Once you are ready to check in with yourself, get cozy with your journal. Journals are actually the perfect tool to identify where toxic empathy pops up in your life because they solidify your thoughts. You can only catch the warning signs when everything is out of your head. Pro-tip, this exercise is another journal prompt you can re-use for deeper insights every time.

All you need to do is set a timer for 10-20 minutes and start journaling about the emotions you’ve been feeling lately. When you’re finished, you can check for these 4 signs of toxic empathy.

The explanation for the toxic empathy exercise describe in this blog post is written out on a piece of notebook paper.

1)      Main Character Energy

Most journalers value self-reflection. In fact, it’s one of the main reasons people journal. Toxic empathy gets in the way of this goal. Instead of self-reflection, you may notice that your journal reflects more on others.

Checking for this is simple. Ask yourself, “Am I the main character of this journal?” and count how many times you refer to yourself in the entry.

As a general rule, you should mention yourself more than any other person. By a lot. Remember, it isn’t selfish to consider your thoughts and feelings. In fact, in your mental health journal, it is the whole point.

2)      Listen to Your To-Do List

Planning a weekly to-do list is important for so many reasons. Testing if you might be experiencing toxic empathy is definitely one of them.

As you go through your entry, notice your actions. How many of them were related to the goals you set out for yourself this week, month, or year? Pushing yourself a little to achieve a valued goal is healthy.
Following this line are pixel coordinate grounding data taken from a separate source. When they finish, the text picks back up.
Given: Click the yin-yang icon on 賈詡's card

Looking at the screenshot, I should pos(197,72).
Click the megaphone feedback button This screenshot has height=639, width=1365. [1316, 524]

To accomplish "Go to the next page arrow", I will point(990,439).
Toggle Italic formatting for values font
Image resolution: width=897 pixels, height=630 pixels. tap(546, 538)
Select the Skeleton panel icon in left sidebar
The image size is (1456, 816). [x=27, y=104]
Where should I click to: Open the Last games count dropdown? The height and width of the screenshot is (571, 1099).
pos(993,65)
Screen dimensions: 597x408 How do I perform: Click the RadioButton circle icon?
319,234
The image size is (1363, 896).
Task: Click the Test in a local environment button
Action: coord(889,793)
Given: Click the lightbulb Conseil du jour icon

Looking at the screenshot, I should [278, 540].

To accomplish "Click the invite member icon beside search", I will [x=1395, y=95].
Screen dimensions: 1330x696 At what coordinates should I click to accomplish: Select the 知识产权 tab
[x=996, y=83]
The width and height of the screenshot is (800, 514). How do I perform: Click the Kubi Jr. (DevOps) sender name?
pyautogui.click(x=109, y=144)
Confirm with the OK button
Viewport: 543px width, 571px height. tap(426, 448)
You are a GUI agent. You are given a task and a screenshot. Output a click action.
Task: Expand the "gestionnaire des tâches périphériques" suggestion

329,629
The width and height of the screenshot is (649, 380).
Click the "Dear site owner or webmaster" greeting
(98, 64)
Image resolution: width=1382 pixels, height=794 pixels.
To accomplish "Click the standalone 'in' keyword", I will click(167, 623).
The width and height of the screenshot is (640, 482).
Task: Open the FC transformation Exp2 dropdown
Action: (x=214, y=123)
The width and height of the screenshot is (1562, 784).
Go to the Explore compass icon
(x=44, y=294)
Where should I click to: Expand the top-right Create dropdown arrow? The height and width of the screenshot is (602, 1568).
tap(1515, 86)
Forcing yourself to perfectly support others is not.

Your actions say a lot about where your focus has been lately. When you notice that most of those choices are centered around other people, you may have a problem. Good news, though! This issue is also the easiest to fix. Especially when you try out this free Balanced Life Blueprint.

A to-do list with 5 items. All of the things related to other people are crossed off but the individual goals are untouched. A woman questions "is this sustainable"?

3)      Who is in Charge Here?

Yes or no, did you mention being stressed in your journal entry because another person in your life felt stressed? Don’t panic, this could just be a healthy form of empathy.

Now, here’s a follow-up question. Did you mention anything you feel apart from them and their feelings? If not, you could be experiencing some toxic empathy.

Your wellness journal should always go back to you and your inner world. It is key to developing self-trust and confidence. Can your friends’ feelings impact yours? Absolutely. Just remember that their feelings and your feelings are separate things. Only then will you truly self-reflect.

4)      Decisions, Decisions

Apart from truly extreme situations, you always have choices. If you find yourself journaling about having “no choice”, that is a sign that you are giving too much power to other people and or their emotions. That is toxic empathy.

While it may sound selfless at first, saying you had “no choice” builds resentment. Worse, it makes you push away that resentment. Over time, all that bottled-up anger will burst out and create a lot more conflict.

If your entry says or implies that you had “no choice”, take at least 5 minutes to write out other choices you could have made. Do your best to remove any judgment from this list. This will remind you that you did, in fact, have a choice. Maybe you’ll find that the choice you made was just one that aligned most with your values. Otherwise, make a change.